Monday, February 2, 2009

Mod 2: Related Blog

Through Google's blog search, I found a blog called Bibliographic Wilderness. The author discusses a variety of library-related issues, including cataloging. He presents information without becoming too technical; another blog I looked at, Catalogablog, was cataloging-oriented but so technical and specific that without having taken cataloging classes, I had no idea what he was talking about. Bibliographic Wilderness, on the other hand, is much more accessible and understandable. In the following quote, the author discusses the relationship between cataloging and copyright; I deal with copyright permission for electronic reserves on an almost daily basis in my job, so I found it interesting.

Assume for the sake of argument that there is some copyright inherent in a cataloging record (a not at all clear thing).

If any or all of a cataloging record does possess copyright, then it is of course held by the institution doing the cataloging, unless they assign it elsewhere.

In the case of LC, as part of the federal government nothing they do has copyright in the US.

In the case of large libraries doing original cataloging, I think it is in all of their collective interests to release this putatively copyrighted data into the public domain, in an exersize in mutual reciprocity.

Why do we share cataloging in the first place?
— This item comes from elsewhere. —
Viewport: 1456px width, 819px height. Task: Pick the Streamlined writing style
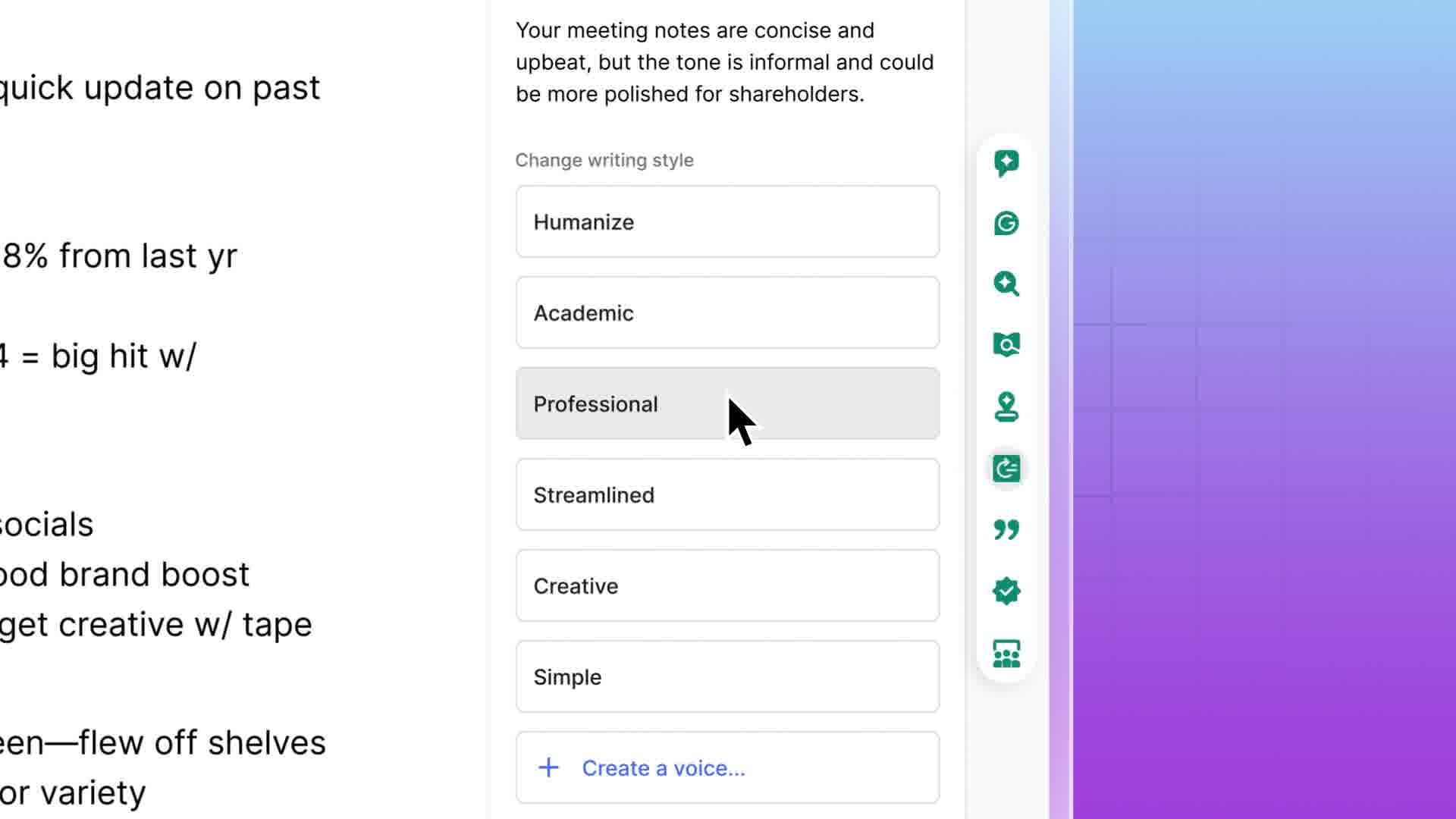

Isn’t that kind of mutual reciprocity exactly why libraries do cooperative cataloging in the first place, the very endeavor that gave rise to the regional ‘bibliographic utility’ of which OCLC is the only one left standing (in the US anyway)?

Libraries aren’t submitting their original cataloging to OCLC for the paltry sums OCLC ‘pays’ (ie credits) them for it; and they aren’t submitting it to OCLC in an attempt to help OCLC gain a monopoly on this information for their own business purposes. They’re submitting it, as they always have been, in order to freely share with other libraries in a collective endeavor of mutual reciprocity.